EXTRAIT DU DOCUMENT:

● ● ● ● ●

En 1978, il est candidat du Front Autogestionnaire aux élections législatives à Villeurbanne, opposé au maire Charles HERNU, spécialiste - et promoteur de l'arme nucléaire - des affaires militaires du Parti Socialiste.
En février 1979, il crée et préside la première Association France-Palestine, qui vise à "développer l'aide matérielle et humanitaire au peuple palestinien meurtri par la guerre, l'exil et l'occupation et oeuvrer pour que soient reconnus et effectivement respectés les droits nationaux inaliénables du peuple palestinien, qui lutte sous la direction de son seul représentant légitime, l'Organisation de Libération de la Palestine (OLP)". D'ailleurs, le MDPL est la première organisation française à reconnaître l'OLP.
Claude BOURDET continue de soutenir les initiatives pacifistes, notamment contre les ventes d'armes, directement et à travers ses articles dans Témoignage Chrétien, Politique Hebdo ou Politis et participe à des numéros spéciaux du Nouvel Observateur.

● ● ● ● ●

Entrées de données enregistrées
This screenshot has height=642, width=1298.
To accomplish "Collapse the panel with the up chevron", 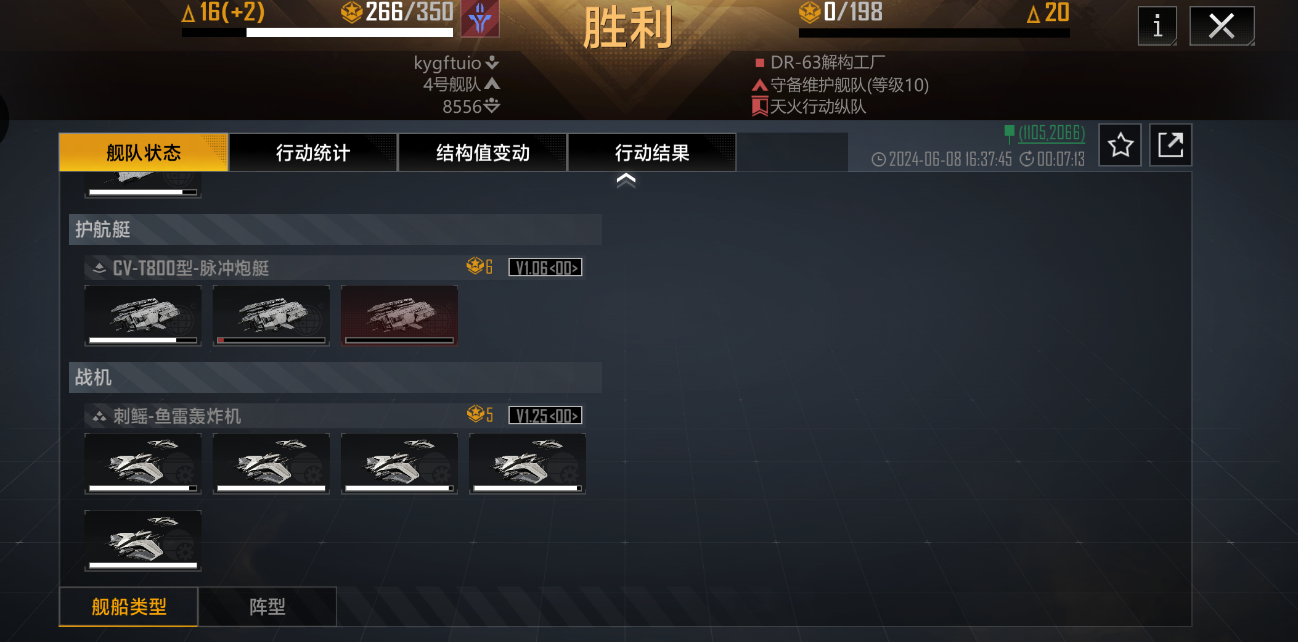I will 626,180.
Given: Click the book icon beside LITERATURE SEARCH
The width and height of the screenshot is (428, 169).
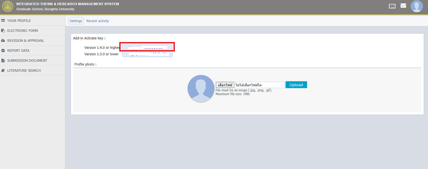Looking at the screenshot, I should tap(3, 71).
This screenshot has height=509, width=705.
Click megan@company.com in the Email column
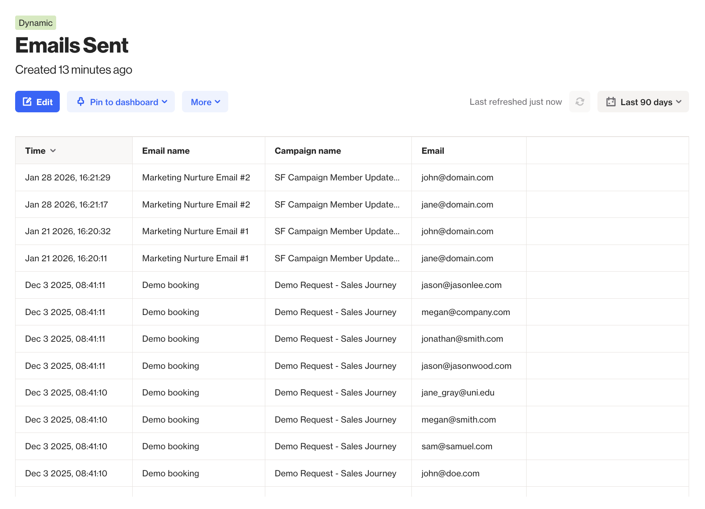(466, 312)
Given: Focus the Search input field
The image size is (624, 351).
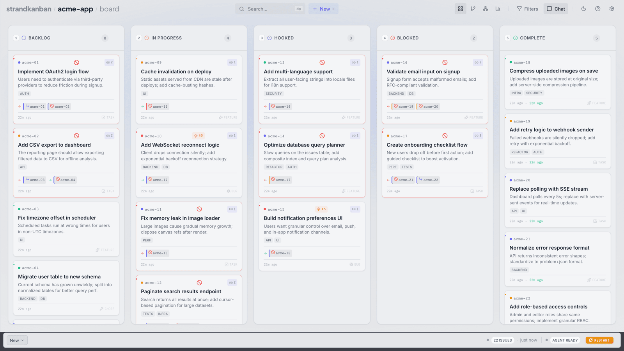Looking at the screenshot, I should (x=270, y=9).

● ● ● ● ●

EXERCICES À FAIRE:
[a] Répondez à ces questions sur l'extrait biographique consacré à Claude Bourdet :
(i) En 1978, à Villeurbanne, à quel maire le candidat du Front Autogestionnaire est-il opposé ?
(ii) Quelle association est créée en février 1979 ?
(iii) Dans quels journaux Claude Bourdet publie-t-il ses articles ?
[b] Pouvez-vous poursuivre l'extrait biographique sur Claude Bourdet après sa dernière phrase ?

CORRIGÉ DES EXERCICES:
[a]
(i) Au maire Charles Hernu.
(ii) La première Association France-Palestine.
(iii) Dans Témoignage Chrétien, Politique Hebdo et Politis.

[b]
S'il est bien connu pour ses activités pacifistes dans beaucoup de milieux, il est aussi reconnu comme témoin important de la Résistance, notamment à travers son livre L'Aventure incertaine - De la Résistance à la Restauration, publié en 1975.
L'Aventure incertaine (1975)
Dans ce livre, de souvenirs et d'analyses politiques, Claude BOURDET raconte son expérience de la Résistance, comme de sa lutte anticolonialiste et pacifiste.
Pour lui, les aspirations nées de la Résistance n'ont pas abouti aux transformations sociales en profondeur qu'il jugeait indispensables, mais à une décevante forme de restauration du régime politique et social antérieur. Cela ne veut pas dire pour autant qu'il faille renoncer à l'action, car l'esprit de la Résistance continue à circuler à travers le monde et à animer des luttes qui contribuent au lent progrès de l'humanité, même si les résultats ne sont jamais à la hauteur des espérances et si des retours en arrières ne sont pas à exclure.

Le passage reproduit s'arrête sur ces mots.